Soyons honnêtes : les Chinois ne se contentent pas de nous attaquer. Byd, le champion des voitures électriques de Shanzhen, a longtemps négocié un investissement en Espagne et a finalement obtenu des conditions plus favorables à Szeged, dans la Hongrie de l’antilibéral Viktor Orban. L’autre grand groupe chinois Great Wall Motors a annoncé plus récemment une autre usine de voitures électriques à Pécs, toujours en Hongrie, qui suit une politique d’attention envers Poutine et Xi. La Slovaquie de Robert Fico, antilibérale et amie des autocrates comme Orban, accueillera une grande usine chinoise de batteries électriques. Même la Pologne pro-américaine de Donald Tusk utilisera les fonds européens de relance pour accueillir une usine de voitures électriques pour le chinois Geely. Et tandis que Xi était à Paris ces derniers jours, le ministre français de l’Economie Bruno Le Maire a également déclaré qu’un investissement de BYD au-delà des Alpes serait “bienvenu”.

Le retard sur l’électricité

L’Europe entière, et pas seulement l’Italie, est tellement en retard en matière de nouvelles technologies de mobilité qu’elle espère être sauvée par les mêmes entreprises contre lesquelles elle voudrait imposer des tarifs. Nous avons besoin d’un bon psychanalyste, ainsi que de bons décideurs politiques.
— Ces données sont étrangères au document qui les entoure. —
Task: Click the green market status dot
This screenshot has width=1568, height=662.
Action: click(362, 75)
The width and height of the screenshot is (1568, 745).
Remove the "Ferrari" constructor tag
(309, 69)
Ici en Italie, il n’y a qu’une circonstance aggravante de plus : la chaîne d’approvisionnement automobile est désormais fragmentée en petites entreprises – sans champions nationaux – que le gouvernement ne pourrait de toute façon pas imposer Dongfeng un partenaire du pays. En fin de compte, nous devrons simplement décider quel est le prix politique que nous sommes prêts à payer pour être resté aussi en retard technologiquement.